*What is needed:* Starting from the line with "Viewport: 582px width, 471px", please copy exactly every line to the end of the listing, but not the pictures.

*Supplied data:*
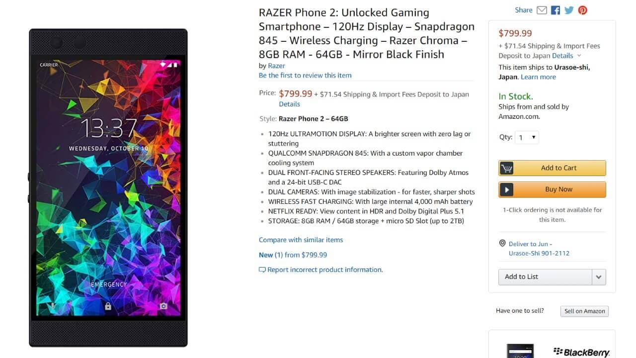Share the product on Twitter

click(569, 10)
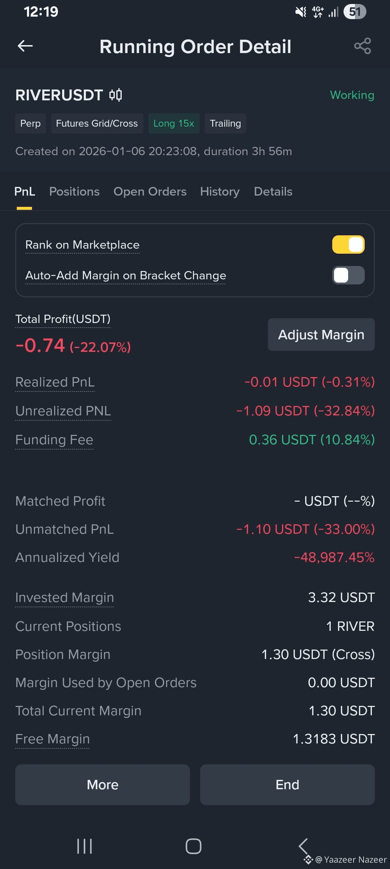Tap the muted sound status icon
The width and height of the screenshot is (390, 869).
(x=300, y=12)
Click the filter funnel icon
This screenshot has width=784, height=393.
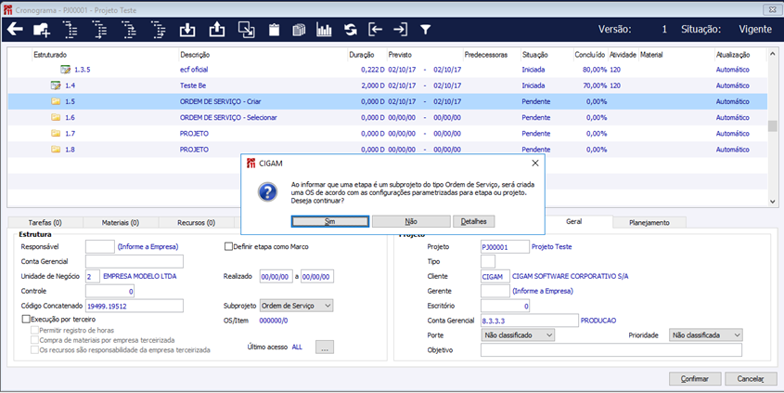tap(425, 30)
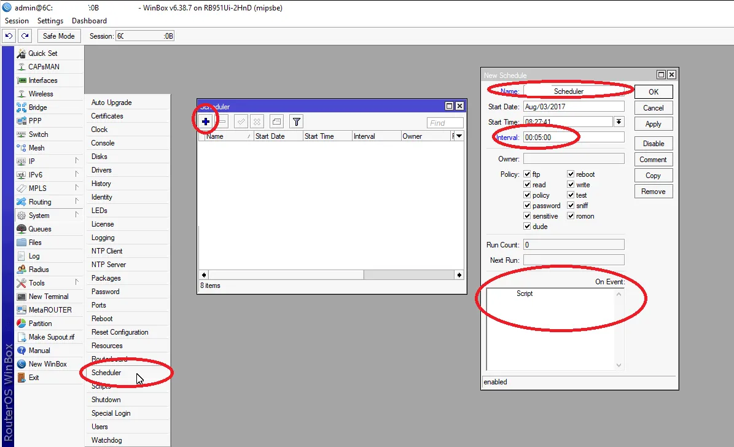734x447 pixels.
Task: Open the filter funnel in Scheduler window
Action: [x=296, y=121]
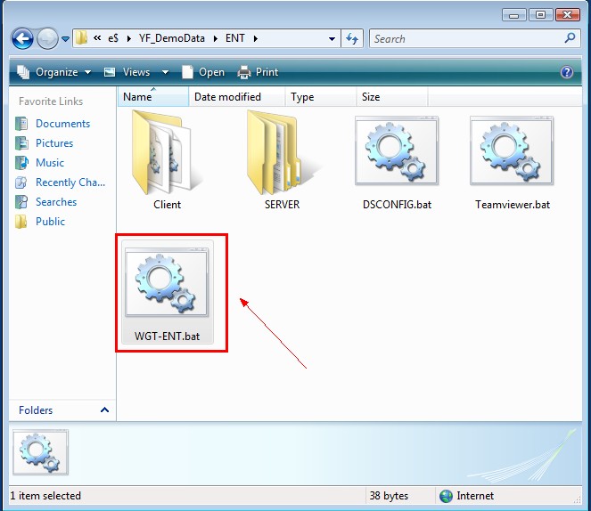Open the Views dropdown menu
591x511 pixels.
tap(127, 72)
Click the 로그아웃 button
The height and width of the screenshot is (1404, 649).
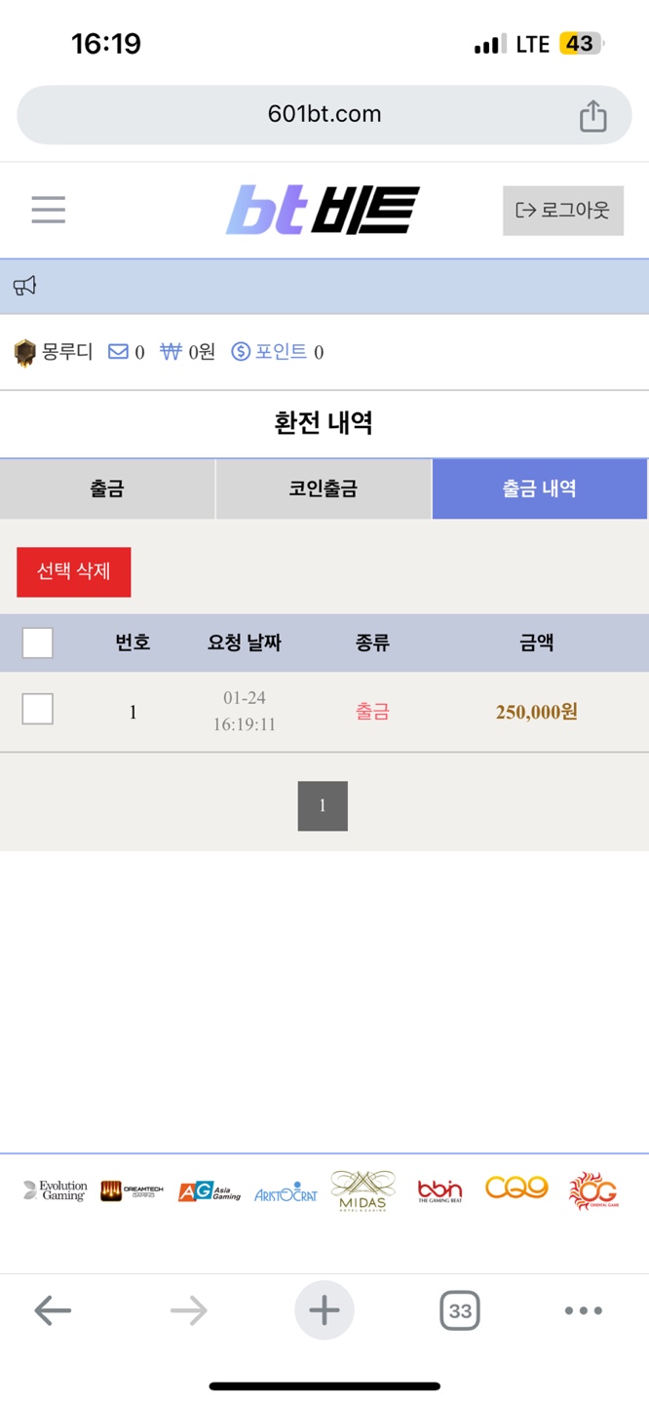click(563, 211)
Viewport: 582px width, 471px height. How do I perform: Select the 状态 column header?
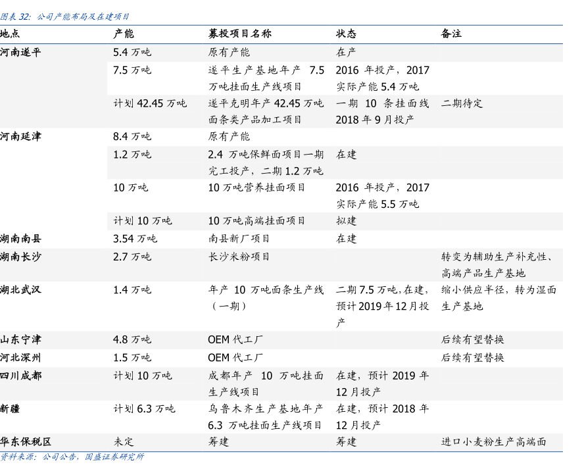tap(346, 34)
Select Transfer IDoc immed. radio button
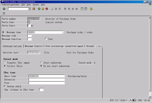Viewport: 152px width, 103px height. point(5,62)
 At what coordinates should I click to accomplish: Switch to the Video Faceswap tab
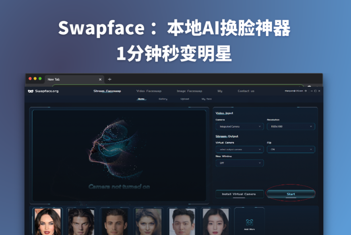149,91
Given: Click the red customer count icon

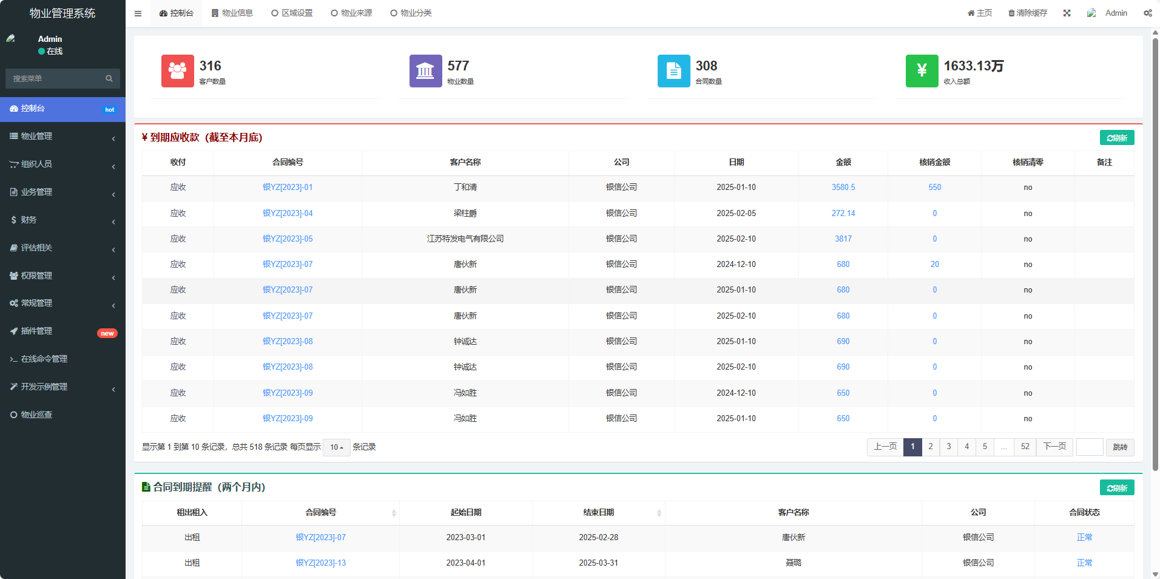Looking at the screenshot, I should coord(178,71).
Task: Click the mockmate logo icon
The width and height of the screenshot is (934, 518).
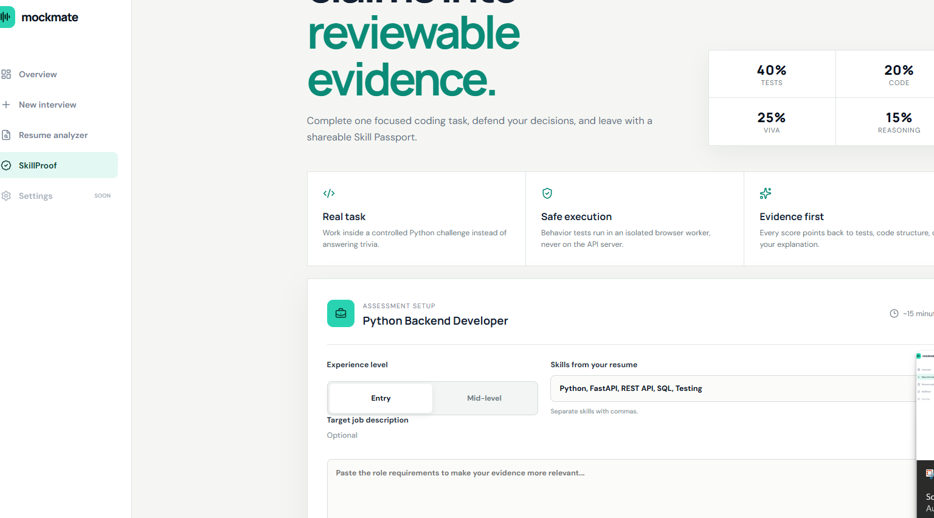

*Exercise response:*
Viewport: 582px width, 471px height. How do I perform: Select the 状态 column header?
tap(346, 34)
Select Transfer IDoc immed. radio button
Viewport: 152px width, 103px height. point(5,62)
 At what coordinates should I click to accomplish: Switch to the Video Faceswap tab
149,91
Given: Click the red customer count icon

Looking at the screenshot, I should coord(178,71).
Task: Click the mockmate logo icon
The width and height of the screenshot is (934, 518).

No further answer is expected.